Sometimes termed ‘Pre-Diabetes’, this condition marks a transition between the normal blood sugar regulation in a healthy person and the development of insulin resistance characteristic of someone with Type 2 Diabetes. Importantly, developing a working understanding of some important terms may help you prevent Type 2 Diabetes.
Blood Sugar (aka. Blood Glucose): Your body prefers to transport energy around as glucose, a type of sugar. Food may be broken down into glucose, as is the case with digestible starch, or it may be broken down into other nutrients and then converted into glucose. Cells throughout the body then take glucose out of the blood stream and internally ‘burn’ the glucose to produce energy.
Insulin: This hormone is produced by cells in the pancreas in response to rising blood glucose - after a meal, for example. Insulin tells cells to take glucose out of the blood. Muscle and fat cells are important targets for insulin because they can take up vast amounts of glucose for short- or long-term storage.
Insulin Sensitivity: After eating, blood glucose levels rise. The body then produces insulin to move glucose out of the blood, thereby restoring healthy blood glucose levels. In people with normal insulin sensitivity, muscle and fat cells efficiently respond to insulin, rapidly reducing blood glucose levels.
Insulin Resistance: Due to many factors, including age, target tissues like fat and muscle become resistant to insulin. In other words, they lose insulin sensitivity and the body must produce more insulin to get cells to respond. Ultimately, increased insulin resistance may lead to the development of Type 2 Diabetes if the body can no longer produce enough insulin to keep blood sugar within a healthy range.
While some factors contributing to insulin resistance are unavoidable, there are others that you can influence. Muscle tissue is normally a major target of insulin and consumer of glucose, but muscles consume relatively less energy in a physically inactive person. Consequently, an inactive body is required to produce more insulin to convince muscle cells to take glucose out of the blood stream. This contributes to insulin resistance. However, physical activity can reverse insulin resistance by creating demand for glucose and increasing insulin sensitivity in muscle cells.

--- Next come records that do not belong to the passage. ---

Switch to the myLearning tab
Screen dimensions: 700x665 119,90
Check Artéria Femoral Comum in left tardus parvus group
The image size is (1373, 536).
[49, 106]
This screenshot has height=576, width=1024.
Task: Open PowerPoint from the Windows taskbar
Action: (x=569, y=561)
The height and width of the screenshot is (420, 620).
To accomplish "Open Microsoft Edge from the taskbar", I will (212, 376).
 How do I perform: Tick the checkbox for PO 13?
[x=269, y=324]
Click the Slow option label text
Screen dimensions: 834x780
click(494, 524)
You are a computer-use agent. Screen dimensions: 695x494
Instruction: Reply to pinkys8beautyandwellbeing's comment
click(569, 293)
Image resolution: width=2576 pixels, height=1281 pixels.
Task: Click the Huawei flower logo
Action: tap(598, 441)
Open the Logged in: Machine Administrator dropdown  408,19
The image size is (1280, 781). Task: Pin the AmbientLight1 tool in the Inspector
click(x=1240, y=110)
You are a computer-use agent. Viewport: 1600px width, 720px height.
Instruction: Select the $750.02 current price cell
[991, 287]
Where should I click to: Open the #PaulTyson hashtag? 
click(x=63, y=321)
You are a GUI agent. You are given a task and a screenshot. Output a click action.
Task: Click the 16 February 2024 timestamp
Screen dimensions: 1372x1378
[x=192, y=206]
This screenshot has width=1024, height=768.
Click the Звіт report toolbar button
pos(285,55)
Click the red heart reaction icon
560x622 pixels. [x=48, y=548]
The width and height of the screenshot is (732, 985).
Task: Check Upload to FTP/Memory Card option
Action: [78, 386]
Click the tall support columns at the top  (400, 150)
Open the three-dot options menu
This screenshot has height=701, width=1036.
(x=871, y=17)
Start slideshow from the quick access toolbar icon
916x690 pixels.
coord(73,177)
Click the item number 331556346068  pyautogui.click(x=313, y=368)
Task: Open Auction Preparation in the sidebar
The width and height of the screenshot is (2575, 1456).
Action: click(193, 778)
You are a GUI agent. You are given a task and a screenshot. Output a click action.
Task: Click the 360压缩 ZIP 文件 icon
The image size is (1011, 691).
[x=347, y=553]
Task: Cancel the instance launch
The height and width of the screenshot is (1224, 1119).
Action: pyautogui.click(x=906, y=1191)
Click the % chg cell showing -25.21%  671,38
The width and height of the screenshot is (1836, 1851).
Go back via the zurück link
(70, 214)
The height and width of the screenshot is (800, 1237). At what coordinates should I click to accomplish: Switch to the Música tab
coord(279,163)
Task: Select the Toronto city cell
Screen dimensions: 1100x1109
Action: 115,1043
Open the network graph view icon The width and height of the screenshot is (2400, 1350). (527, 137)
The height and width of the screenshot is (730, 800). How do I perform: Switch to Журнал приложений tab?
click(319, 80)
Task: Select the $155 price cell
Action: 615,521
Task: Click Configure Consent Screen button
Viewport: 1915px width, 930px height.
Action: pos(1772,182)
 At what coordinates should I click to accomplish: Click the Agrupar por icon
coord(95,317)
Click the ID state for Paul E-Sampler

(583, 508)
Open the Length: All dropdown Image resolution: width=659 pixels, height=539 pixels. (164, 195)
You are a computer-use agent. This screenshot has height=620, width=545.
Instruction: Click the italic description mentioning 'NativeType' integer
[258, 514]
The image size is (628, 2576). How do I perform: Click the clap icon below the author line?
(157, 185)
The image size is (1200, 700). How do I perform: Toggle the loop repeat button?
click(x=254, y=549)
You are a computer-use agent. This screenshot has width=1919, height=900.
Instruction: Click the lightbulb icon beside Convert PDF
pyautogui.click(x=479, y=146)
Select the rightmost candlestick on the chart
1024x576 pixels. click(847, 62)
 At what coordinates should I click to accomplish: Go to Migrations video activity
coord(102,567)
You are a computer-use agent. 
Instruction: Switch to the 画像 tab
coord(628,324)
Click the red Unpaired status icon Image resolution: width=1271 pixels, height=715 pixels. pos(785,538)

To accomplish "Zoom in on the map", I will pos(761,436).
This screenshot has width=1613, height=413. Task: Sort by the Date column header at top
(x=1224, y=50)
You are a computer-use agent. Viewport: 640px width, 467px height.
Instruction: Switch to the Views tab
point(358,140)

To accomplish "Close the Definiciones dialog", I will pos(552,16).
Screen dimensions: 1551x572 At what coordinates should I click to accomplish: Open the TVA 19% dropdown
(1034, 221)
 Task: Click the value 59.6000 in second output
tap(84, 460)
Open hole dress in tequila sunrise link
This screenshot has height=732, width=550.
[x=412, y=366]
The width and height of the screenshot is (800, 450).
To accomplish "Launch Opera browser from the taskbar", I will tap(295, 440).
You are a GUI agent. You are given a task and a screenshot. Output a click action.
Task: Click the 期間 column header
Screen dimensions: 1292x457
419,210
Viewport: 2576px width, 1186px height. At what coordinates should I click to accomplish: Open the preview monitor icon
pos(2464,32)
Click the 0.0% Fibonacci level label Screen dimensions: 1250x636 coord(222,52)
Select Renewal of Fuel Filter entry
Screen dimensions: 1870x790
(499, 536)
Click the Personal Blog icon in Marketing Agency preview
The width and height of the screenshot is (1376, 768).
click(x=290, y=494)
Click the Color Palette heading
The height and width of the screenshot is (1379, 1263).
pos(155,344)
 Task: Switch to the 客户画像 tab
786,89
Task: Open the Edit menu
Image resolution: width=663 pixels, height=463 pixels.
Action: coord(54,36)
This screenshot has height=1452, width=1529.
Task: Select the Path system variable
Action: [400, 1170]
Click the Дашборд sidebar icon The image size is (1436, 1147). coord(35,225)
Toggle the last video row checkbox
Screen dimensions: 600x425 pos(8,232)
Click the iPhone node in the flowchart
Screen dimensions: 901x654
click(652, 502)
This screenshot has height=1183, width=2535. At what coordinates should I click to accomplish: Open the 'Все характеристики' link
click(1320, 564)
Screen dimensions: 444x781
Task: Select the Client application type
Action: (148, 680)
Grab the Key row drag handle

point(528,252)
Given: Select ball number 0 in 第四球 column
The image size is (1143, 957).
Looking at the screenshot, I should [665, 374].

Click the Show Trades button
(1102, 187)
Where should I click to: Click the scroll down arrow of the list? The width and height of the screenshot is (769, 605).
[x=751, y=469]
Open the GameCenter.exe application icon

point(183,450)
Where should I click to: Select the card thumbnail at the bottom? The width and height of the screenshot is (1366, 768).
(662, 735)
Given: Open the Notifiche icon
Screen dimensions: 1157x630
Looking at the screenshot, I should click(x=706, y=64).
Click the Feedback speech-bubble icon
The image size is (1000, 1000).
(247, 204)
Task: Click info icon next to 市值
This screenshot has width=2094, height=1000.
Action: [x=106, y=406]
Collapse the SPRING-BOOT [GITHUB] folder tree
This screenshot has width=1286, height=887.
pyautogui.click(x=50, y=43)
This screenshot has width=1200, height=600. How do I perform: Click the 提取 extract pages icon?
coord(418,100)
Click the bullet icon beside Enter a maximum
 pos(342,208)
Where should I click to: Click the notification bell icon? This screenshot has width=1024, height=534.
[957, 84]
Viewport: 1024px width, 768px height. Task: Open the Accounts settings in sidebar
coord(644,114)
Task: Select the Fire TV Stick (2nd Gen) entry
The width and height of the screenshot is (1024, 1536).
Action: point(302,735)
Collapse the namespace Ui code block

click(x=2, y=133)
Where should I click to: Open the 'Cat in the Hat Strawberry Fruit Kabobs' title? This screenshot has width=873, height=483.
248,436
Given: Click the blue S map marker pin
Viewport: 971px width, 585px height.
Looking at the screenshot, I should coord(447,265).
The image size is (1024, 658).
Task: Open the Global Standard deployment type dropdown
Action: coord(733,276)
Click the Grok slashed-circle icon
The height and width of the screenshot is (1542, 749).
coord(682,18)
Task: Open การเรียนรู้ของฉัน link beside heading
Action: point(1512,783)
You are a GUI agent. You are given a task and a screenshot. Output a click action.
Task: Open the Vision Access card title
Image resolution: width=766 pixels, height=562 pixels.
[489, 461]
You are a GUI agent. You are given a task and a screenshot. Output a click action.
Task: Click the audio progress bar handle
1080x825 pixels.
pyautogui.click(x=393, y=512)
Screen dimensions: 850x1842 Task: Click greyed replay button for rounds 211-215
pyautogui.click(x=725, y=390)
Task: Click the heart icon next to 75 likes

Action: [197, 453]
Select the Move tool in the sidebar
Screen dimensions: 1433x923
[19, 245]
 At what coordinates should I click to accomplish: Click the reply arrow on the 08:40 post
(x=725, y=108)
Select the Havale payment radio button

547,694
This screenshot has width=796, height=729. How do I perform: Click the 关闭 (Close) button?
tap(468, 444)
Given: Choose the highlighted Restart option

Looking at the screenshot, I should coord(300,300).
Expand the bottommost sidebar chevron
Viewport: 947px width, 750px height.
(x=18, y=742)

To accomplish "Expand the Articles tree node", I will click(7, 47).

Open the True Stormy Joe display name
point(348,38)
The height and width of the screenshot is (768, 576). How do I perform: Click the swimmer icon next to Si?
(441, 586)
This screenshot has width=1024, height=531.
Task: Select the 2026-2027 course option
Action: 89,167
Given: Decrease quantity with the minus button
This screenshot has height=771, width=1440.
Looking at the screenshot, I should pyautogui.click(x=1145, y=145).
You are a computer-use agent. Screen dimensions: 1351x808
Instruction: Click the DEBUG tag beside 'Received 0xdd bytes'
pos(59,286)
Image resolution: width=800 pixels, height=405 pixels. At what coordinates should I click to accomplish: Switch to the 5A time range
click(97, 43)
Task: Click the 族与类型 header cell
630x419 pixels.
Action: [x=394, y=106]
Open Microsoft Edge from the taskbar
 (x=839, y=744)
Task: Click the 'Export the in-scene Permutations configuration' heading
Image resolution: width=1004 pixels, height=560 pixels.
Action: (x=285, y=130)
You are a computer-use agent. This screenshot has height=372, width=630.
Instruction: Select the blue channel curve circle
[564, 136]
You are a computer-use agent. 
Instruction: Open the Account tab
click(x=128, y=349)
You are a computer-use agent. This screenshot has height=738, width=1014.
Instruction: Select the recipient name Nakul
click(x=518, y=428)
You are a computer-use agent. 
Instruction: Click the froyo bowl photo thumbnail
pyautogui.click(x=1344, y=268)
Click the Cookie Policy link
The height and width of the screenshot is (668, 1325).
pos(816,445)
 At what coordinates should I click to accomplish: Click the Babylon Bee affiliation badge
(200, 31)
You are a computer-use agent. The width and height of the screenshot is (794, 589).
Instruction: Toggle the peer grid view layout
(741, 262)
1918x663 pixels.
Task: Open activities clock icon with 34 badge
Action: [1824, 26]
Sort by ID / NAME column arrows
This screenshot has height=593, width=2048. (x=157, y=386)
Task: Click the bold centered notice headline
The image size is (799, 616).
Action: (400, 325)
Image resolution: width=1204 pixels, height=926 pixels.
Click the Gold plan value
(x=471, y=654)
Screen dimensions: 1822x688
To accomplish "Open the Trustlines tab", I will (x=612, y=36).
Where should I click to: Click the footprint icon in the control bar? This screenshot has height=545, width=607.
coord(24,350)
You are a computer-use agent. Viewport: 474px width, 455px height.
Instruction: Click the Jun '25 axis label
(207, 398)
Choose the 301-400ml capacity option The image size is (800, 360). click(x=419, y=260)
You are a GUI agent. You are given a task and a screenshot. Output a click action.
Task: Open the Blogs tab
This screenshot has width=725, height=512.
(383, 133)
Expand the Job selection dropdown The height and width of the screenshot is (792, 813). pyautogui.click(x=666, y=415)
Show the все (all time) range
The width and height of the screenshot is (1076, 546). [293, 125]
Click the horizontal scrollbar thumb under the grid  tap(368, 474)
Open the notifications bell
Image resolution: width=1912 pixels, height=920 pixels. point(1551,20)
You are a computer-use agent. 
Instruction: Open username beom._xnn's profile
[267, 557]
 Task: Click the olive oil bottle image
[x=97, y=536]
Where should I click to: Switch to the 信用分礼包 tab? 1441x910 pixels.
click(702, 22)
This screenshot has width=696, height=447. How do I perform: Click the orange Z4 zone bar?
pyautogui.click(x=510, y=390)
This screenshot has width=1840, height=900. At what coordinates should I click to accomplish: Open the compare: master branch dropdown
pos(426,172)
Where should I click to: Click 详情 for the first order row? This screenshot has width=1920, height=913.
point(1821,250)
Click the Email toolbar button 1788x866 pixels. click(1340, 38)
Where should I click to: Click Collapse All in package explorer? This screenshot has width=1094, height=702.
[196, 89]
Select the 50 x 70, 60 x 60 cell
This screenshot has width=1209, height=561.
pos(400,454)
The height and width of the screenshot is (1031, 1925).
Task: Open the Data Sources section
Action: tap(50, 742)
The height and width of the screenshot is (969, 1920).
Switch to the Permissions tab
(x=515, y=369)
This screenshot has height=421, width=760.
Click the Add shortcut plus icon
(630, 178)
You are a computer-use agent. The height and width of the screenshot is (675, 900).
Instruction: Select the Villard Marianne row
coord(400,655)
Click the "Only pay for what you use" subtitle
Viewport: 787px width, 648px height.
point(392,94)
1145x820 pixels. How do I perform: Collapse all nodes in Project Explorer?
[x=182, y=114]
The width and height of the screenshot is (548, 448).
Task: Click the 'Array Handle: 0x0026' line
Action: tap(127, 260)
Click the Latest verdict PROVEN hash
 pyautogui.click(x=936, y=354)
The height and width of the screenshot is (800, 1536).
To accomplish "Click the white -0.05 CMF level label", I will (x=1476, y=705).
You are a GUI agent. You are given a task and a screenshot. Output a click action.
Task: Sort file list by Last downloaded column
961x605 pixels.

Weight loss can similarly reduce insulin resistance, and since increased activity significantly aides in weight reduction programs, exercise is often the most prescribed advice for patients with pre-diabetes. Nutrition also plays an important role and many pre-diabetics are also advised to make significant changes to their diet.
Eating more fiber is an effective way to improve your diet. Fiber adds bulk to your food, helping provide a sense of fullness, but is not converted to glucose and therefore will not raise blood sugar levels. As novel research results are published, it will be interesting to see how the inclusion of fermentable fiber can factor into a healthier lifestyle.